Niko Kovac unternahm im Elfer-Frust eine kleine Reise in seine Jugend. «Ich war früher mal Judoka. Und das ist eine Innensichel oder Außensichel, das kann man sehen, wie man will. Das ist ein Foul», sagte der Trainer von Borussia Dortmund nach dem schmeichelhaften 2:2 bei RB Leipzig und dem Stolperer in der Bayern-Jagd.

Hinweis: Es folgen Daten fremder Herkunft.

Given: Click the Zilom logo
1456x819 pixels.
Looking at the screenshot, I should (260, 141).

Die Szene, über die sich Kovac, Sportdirektor Sebastian Kehl und Dortmunder Spieler in gediegener Länge echauffierten, spielte sich in der 89. Minute des Top-Spiels der Fußball-Bundesliga beim Stand von 1:2 aus BVB-Sicht ab. Karim Adeyemi kam im Laufduell mit RB-Verteidiger Castello Lukeba im Strafraum zu Fall. Ein Pfiff von Referee Benjamin Brand blieb ebenso aus wie der Gang des Unparteiischen zum Bildschirm. Dortmund gelang durch Fabio Silva tief in der Nachspielzeit trotzdem noch der Ausgleich.

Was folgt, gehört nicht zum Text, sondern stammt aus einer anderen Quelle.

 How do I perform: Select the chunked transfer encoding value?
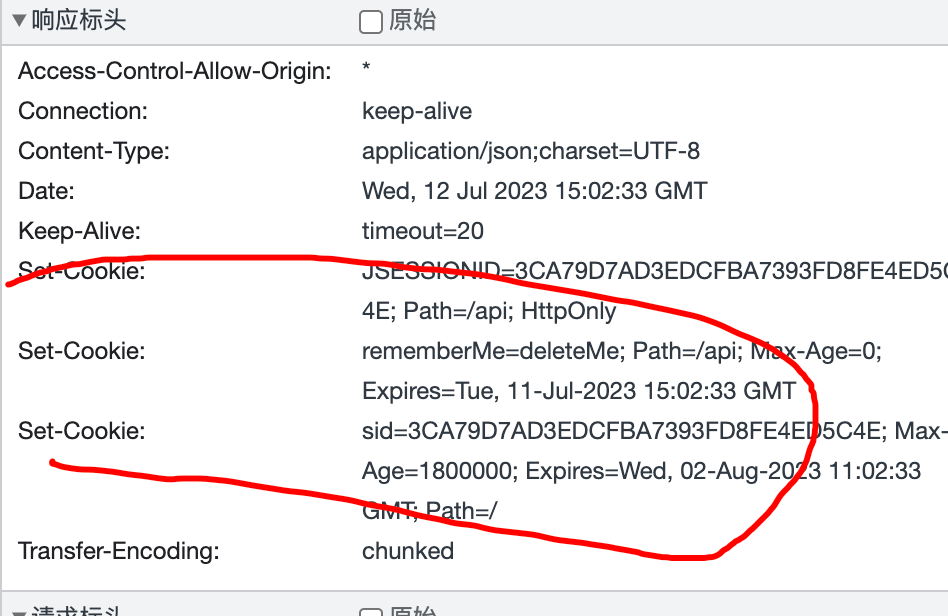408,551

Anton sieht Einfluss auf Meisterschaft
Kovac machte Brand selbst keinen Vorwurf, wohl aber Christian Dingert, der im Kölner Videokeller das Sagen hatte. «In der Geschwindigkeit und in der Position, in der er war, kann der Schiedsrichter es vielleicht nicht sehen», sagte Kovac. «Doch dafür gibt es den VAR. Der muss das sehen. Für mich ist das eine glasklare Fehlentscheidung.»
Deutlich weitgreifender argumentierte Waldemar Anton. «Das war zu 100 Prozent eine Fehlentscheidung. Das ist sehr bitter für uns. Das hätte nicht nur das Spiel beeinflussen können, sondern auch die kommenden Wochen», sagte der Innenverteidiger. Just am nächsten Spieltag empfängt der BVB den FC Bayern München zum Top-Spiel. Vor diesem hat man nun bereits acht statt nur sechs Punkte Rückstand auf den Rekordmeister.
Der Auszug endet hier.